Pixel coordinate grounding data:

•••••

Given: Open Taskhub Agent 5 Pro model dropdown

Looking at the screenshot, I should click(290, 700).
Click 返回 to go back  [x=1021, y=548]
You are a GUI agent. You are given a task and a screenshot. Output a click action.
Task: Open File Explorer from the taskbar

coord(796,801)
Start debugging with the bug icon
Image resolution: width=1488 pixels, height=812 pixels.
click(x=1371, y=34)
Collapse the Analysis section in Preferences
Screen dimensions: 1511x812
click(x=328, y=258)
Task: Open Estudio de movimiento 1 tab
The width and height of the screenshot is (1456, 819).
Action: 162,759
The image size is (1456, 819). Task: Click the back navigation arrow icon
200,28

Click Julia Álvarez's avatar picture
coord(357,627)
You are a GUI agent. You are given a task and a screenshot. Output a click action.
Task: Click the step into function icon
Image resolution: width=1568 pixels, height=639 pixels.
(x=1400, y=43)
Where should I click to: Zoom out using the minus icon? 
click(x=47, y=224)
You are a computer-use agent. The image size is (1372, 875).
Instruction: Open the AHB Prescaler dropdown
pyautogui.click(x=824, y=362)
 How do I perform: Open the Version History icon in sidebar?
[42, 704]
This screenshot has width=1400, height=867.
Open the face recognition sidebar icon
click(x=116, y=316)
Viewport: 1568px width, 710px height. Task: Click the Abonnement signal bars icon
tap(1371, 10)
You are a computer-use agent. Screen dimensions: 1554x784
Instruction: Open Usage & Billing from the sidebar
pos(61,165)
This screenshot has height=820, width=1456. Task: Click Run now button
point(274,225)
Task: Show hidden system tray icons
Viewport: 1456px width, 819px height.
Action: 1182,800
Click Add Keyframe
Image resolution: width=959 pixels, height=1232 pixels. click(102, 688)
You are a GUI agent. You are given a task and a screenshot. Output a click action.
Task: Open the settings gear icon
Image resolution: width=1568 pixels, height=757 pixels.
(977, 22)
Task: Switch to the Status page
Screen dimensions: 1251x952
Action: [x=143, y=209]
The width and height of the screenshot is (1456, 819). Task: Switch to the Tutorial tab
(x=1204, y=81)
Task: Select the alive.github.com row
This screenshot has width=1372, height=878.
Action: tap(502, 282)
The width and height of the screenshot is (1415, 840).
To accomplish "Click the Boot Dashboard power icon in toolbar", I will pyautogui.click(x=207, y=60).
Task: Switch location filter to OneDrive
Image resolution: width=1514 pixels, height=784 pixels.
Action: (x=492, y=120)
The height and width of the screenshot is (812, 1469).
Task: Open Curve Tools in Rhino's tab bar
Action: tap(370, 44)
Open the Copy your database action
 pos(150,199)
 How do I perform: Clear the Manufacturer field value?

•••••

WHAT TO WORK ON:
Reply with nothing except the number of lines in the records that include the word "computer".

RESPONSE:
2